§ **What this exercise asks**:
1. In the parliamentary speech on the Bill, which new clause does the speaker say they will discuss in more detail later?
2. Extend the parliamentary speech on the Bill by writing its next paragraph, picking up after its final sentence.

§ **Reading text**:
I turn to the Bill and the amendments. It is clear that an ambitious and decisive response was demanded of the Government by the serious economic situation that we as a nation and the whole world face. The Budget debate in which I spoke back in March already feels a very long time ago for all of us, I am sure. In many ways, the world has changed a great deal since the day when my right hon. Friend the Chancellor of the Exchequer delivered his excellent first Budget to the House. I welcome these Government new clauses, which provide both relief and certainty in a number of affected areas, and I will speak a little more specifically about new clause 20 later.

In other ways, however, it is even clearer now than it was then that my right hon. Friend was ahead of the curve in the response to the challenges that we face. The Treasury has been at the forefront of the national response to the coronavirus and a leading example to the rest of the world, with its focus on protecting jobs and maintaining the capacity of our economy, while also looking after the most vulnerable in our society in all the measures taken to respond to the virus.

§ **Listed records**:
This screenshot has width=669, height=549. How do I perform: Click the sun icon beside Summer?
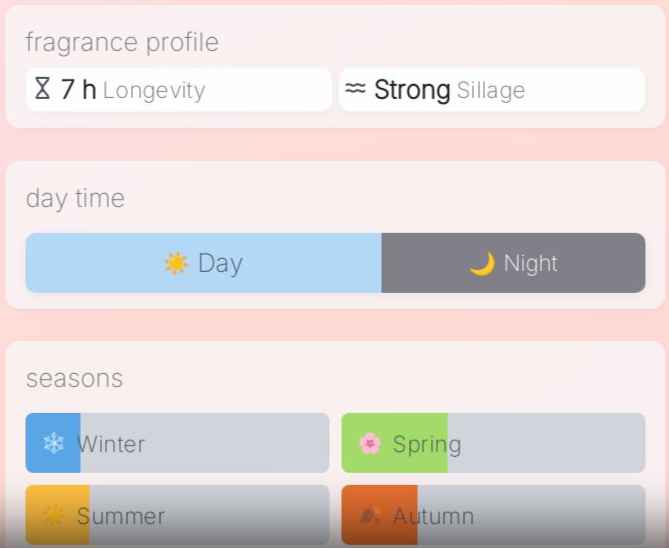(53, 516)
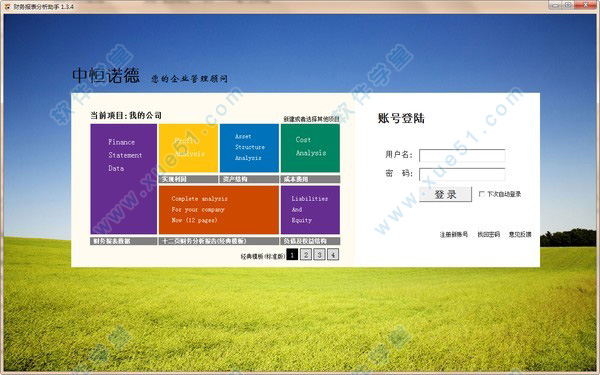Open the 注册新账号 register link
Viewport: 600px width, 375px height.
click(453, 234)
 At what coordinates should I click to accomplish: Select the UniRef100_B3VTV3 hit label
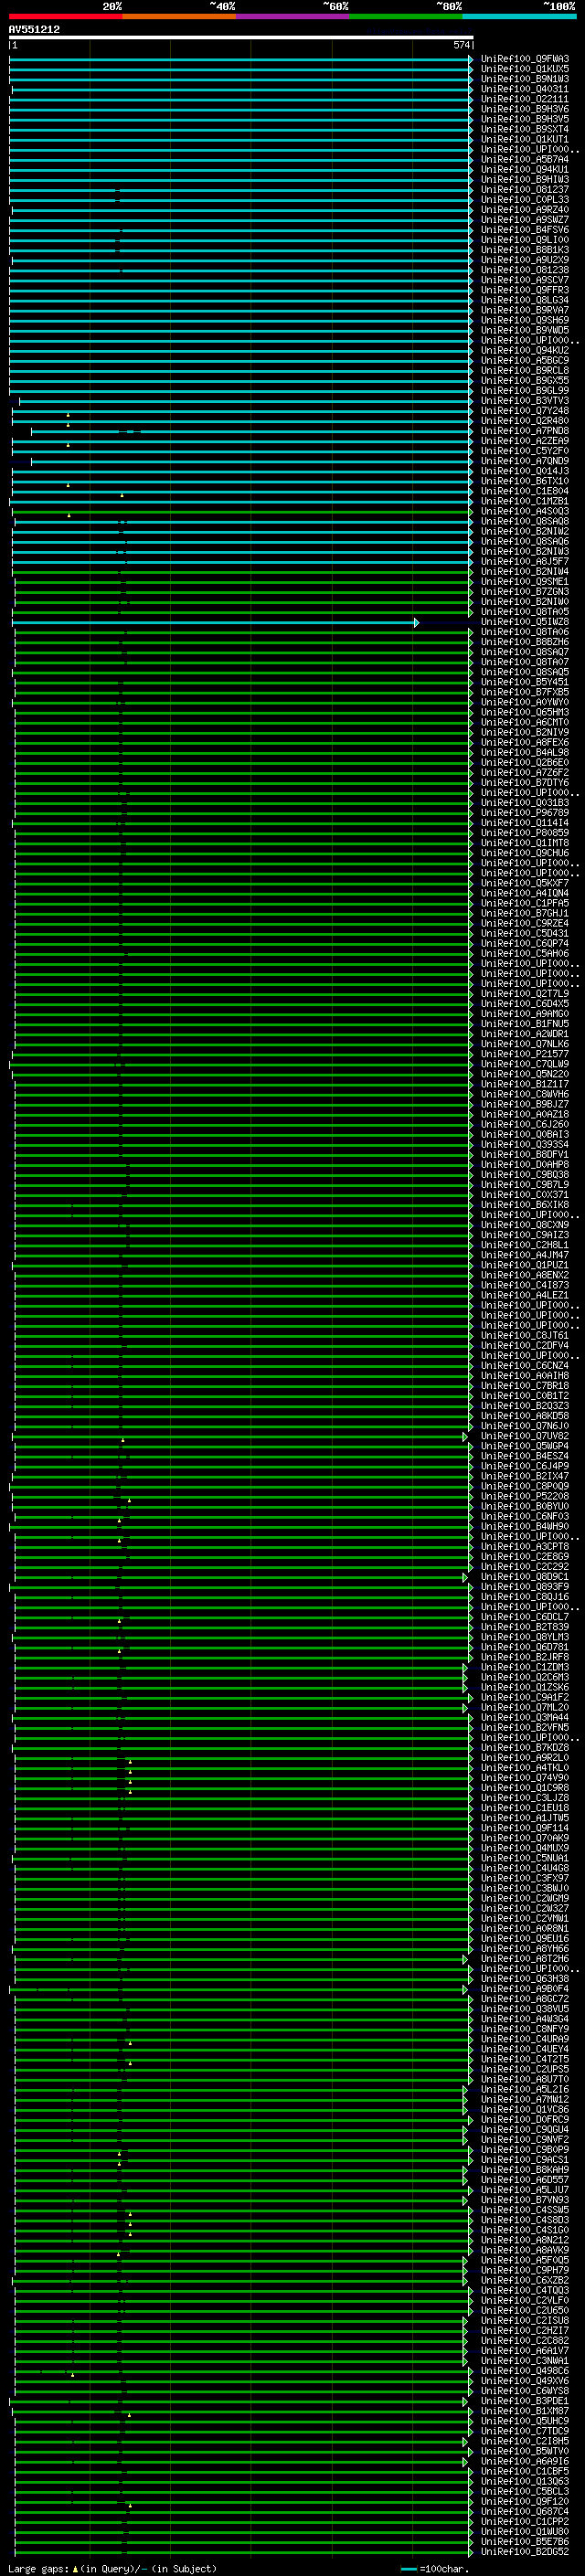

* * *

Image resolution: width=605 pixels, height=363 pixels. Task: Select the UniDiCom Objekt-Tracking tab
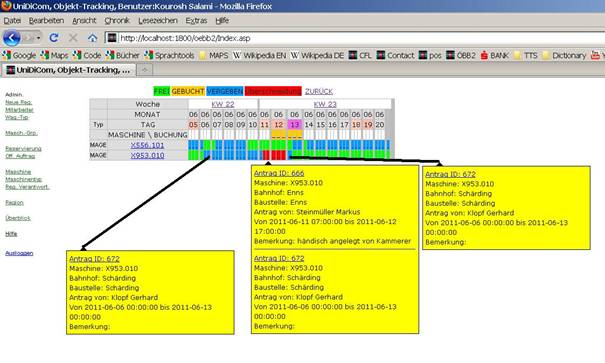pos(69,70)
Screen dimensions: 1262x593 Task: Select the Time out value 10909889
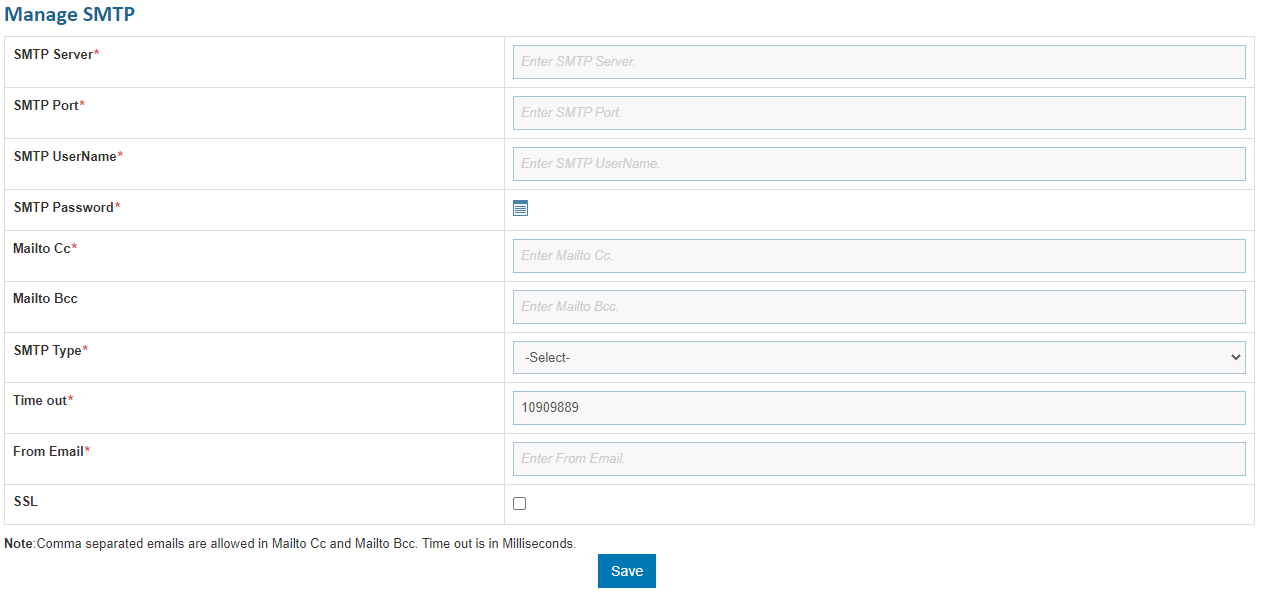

§ **Answers given**:
1. New clause 20.

2.
The extraordinary success of the coronavirus job retention schemes means that we have been paying the wages of more than 9 million people who would otherwise have been laid off or made redundant and therefore we have protected their jobs, their livelihoods and their families through this most difficult time. The Government have, in my view, risen to the challenge of protecting our economy thoughtfully, responsibly and with ambition. In my constituency of Newcastle-under-Lyme, that has meant 10,200 jobs supported through the furlough scheme and 2,600 self-employed workers supported with grants of more than £7 million. The local borough council has also supported our local businesses by distributing more than £21 million of business grants. I have received many emails from constituents asking me to pass on their thanks to the Government for the grants, the furlough scheme and all the other measures that have helped to keep them, their businesses and their families afloat through this period.